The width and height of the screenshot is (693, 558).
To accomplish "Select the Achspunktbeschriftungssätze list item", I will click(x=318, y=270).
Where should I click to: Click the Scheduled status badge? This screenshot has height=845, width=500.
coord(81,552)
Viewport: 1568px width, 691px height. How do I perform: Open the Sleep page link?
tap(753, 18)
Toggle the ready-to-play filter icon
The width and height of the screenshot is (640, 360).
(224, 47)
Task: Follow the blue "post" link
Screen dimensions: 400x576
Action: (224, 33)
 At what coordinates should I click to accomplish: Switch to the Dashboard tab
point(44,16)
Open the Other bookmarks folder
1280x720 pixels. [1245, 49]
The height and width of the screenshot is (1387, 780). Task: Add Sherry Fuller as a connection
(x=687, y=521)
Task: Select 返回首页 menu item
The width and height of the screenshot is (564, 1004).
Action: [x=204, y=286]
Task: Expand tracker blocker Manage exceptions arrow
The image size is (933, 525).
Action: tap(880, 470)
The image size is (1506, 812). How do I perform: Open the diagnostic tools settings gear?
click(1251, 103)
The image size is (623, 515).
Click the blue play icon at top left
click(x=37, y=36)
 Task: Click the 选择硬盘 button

-*-

◆ **The task**:
Every line above must appear again in your reply, exactly as written.

◆ **Exercise result**:
The width and height of the screenshot is (693, 558).
To accomplish "Select the Achspunktbeschriftungssätze list item", I will click(x=318, y=270).
Where should I click to: Click the Scheduled status badge? This screenshot has height=845, width=500.
coord(81,552)
Viewport: 1568px width, 691px height. How do I perform: Open the Sleep page link?
tap(753, 18)
Toggle the ready-to-play filter icon
The width and height of the screenshot is (640, 360).
(224, 47)
Task: Follow the blue "post" link
Screen dimensions: 400x576
Action: (224, 33)
 At what coordinates should I click to accomplish: Switch to the Dashboard tab
point(44,16)
Open the Other bookmarks folder
1280x720 pixels. [1245, 49]
The height and width of the screenshot is (1387, 780). Task: Add Sherry Fuller as a connection
(x=687, y=521)
Task: Select 返回首页 menu item
The width and height of the screenshot is (564, 1004).
Action: [x=204, y=286]
Task: Expand tracker blocker Manage exceptions arrow
The image size is (933, 525).
Action: tap(880, 470)
The image size is (1506, 812). How do I perform: Open the diagnostic tools settings gear?
click(1251, 103)
The image size is (623, 515).
Click the blue play icon at top left
click(x=37, y=36)
 Task: Click the 选择硬盘 button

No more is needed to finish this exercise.